Set task:
Reproduce the lines below with every occurrence of "GUI agent" changed to "interface agent", keeping everything else unchanged.

━━━━━━━━━━

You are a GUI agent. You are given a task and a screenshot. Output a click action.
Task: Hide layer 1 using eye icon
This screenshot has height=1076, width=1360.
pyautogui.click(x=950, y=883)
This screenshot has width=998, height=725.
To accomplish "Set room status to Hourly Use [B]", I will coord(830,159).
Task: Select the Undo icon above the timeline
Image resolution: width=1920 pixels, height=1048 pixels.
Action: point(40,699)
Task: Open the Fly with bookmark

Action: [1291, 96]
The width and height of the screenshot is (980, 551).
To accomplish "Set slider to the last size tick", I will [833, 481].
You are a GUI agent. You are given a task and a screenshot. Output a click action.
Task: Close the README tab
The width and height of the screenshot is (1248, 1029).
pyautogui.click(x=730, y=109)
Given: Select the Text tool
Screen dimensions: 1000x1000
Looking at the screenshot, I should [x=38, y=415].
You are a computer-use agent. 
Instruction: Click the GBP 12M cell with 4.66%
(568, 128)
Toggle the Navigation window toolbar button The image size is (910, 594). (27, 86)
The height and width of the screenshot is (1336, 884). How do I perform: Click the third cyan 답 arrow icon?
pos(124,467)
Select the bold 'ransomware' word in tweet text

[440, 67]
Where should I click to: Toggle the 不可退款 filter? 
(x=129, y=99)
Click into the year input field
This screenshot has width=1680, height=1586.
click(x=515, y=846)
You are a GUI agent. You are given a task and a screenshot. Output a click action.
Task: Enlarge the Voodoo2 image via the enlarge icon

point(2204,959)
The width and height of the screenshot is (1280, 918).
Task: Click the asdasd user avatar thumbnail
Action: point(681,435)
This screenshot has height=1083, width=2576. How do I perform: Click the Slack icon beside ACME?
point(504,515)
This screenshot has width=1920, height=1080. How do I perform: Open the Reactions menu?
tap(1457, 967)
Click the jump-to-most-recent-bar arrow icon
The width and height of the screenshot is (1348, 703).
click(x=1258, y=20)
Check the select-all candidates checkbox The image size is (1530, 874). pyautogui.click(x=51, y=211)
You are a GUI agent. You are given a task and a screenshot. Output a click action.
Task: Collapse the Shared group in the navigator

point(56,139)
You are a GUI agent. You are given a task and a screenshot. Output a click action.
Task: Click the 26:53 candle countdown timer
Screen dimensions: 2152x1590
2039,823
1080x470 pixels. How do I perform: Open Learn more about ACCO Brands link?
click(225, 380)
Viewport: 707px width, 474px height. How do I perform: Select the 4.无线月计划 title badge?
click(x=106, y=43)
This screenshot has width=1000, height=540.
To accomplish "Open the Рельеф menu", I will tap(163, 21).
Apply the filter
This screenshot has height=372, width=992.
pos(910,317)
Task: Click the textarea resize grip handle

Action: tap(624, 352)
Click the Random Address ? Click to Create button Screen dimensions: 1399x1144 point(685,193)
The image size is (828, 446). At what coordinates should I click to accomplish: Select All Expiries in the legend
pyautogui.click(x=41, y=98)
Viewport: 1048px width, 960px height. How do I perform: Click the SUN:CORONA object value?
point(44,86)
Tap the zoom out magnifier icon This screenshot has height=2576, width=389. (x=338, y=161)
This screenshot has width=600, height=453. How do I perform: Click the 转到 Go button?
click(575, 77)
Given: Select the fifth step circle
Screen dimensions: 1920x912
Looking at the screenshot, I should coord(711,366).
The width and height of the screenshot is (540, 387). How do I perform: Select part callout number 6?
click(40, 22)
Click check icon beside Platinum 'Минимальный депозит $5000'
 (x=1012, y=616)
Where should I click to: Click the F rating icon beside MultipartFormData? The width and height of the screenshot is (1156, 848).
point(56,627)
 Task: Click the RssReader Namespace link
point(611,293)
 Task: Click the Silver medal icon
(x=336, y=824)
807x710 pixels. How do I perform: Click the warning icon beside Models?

━━━━━━━━━━

Answer to the problem:
You are a interface agent. You are given a task and a screenshot. Output a click action.
Task: Hide layer 1 using eye icon
This screenshot has height=1076, width=1360.
pyautogui.click(x=950, y=883)
This screenshot has width=998, height=725.
To accomplish "Set room status to Hourly Use [B]", I will coord(830,159).
Task: Select the Undo icon above the timeline
Image resolution: width=1920 pixels, height=1048 pixels.
Action: point(40,699)
Task: Open the Fly with bookmark

Action: [1291, 96]
The width and height of the screenshot is (980, 551).
To accomplish "Set slider to the last size tick", I will [833, 481].
You are a interface agent. You are given a task and a screenshot. Output a click action.
Task: Close the README tab
The width and height of the screenshot is (1248, 1029).
pyautogui.click(x=730, y=109)
Given: Select the Text tool
Screen dimensions: 1000x1000
Looking at the screenshot, I should [x=38, y=415].
You are a computer-use agent. 
Instruction: Click the GBP 12M cell with 4.66%
(568, 128)
Toggle the Navigation window toolbar button The image size is (910, 594). (27, 86)
The height and width of the screenshot is (1336, 884). How do I perform: Click the third cyan 답 arrow icon?
pos(124,467)
Select the bold 'ransomware' word in tweet text

[440, 67]
Where should I click to: Toggle the 不可退款 filter? 
(x=129, y=99)
Click into the year input field
This screenshot has width=1680, height=1586.
click(x=515, y=846)
You are a interface agent. You are given a task and a screenshot. Output a click action.
Task: Enlarge the Voodoo2 image via the enlarge icon

point(2204,959)
The width and height of the screenshot is (1280, 918).
Task: Click the asdasd user avatar thumbnail
Action: point(681,435)
This screenshot has height=1083, width=2576. How do I perform: Click the Slack icon beside ACME?
point(504,515)
This screenshot has width=1920, height=1080. How do I perform: Open the Reactions menu?
tap(1457, 967)
Click the jump-to-most-recent-bar arrow icon
The width and height of the screenshot is (1348, 703).
click(x=1258, y=20)
Check the select-all candidates checkbox The image size is (1530, 874). pyautogui.click(x=51, y=211)
You are a interface agent. You are given a task and a screenshot. Output a click action.
Task: Collapse the Shared group in the navigator

point(56,139)
You are a interface agent. You are given a task and a screenshot. Output a click action.
Task: Click the 26:53 candle countdown timer
Screen dimensions: 2152x1590
2039,823
1080x470 pixels. How do I perform: Open Learn more about ACCO Brands link?
click(225, 380)
Viewport: 707px width, 474px height. How do I perform: Select the 4.无线月计划 title badge?
click(x=106, y=43)
This screenshot has width=1000, height=540.
To accomplish "Open the Рельеф menu", I will tap(163, 21).
Apply the filter
This screenshot has height=372, width=992.
pos(910,317)
Task: Click the textarea resize grip handle

Action: tap(624, 352)
Click the Random Address ? Click to Create button Screen dimensions: 1399x1144 point(685,193)
The image size is (828, 446). At what coordinates should I click to accomplish: Select All Expiries in the legend
pyautogui.click(x=41, y=98)
Viewport: 1048px width, 960px height. How do I perform: Click the SUN:CORONA object value?
point(44,86)
Tap the zoom out magnifier icon This screenshot has height=2576, width=389. (x=338, y=161)
This screenshot has width=600, height=453. How do I perform: Click the 转到 Go button?
click(575, 77)
Given: Select the fifth step circle
Screen dimensions: 1920x912
Looking at the screenshot, I should coord(711,366).
The width and height of the screenshot is (540, 387). How do I perform: Select part callout number 6?
click(40, 22)
Click check icon beside Platinum 'Минимальный депозит $5000'
 (x=1012, y=616)
Where should I click to: Click the F rating icon beside MultipartFormData? The width and height of the screenshot is (1156, 848).
point(56,627)
 Task: Click the RssReader Namespace link
point(611,293)
 Task: Click the Silver medal icon
(x=336, y=824)
807x710 pixels. How do I perform: Click the warning icon beside Models?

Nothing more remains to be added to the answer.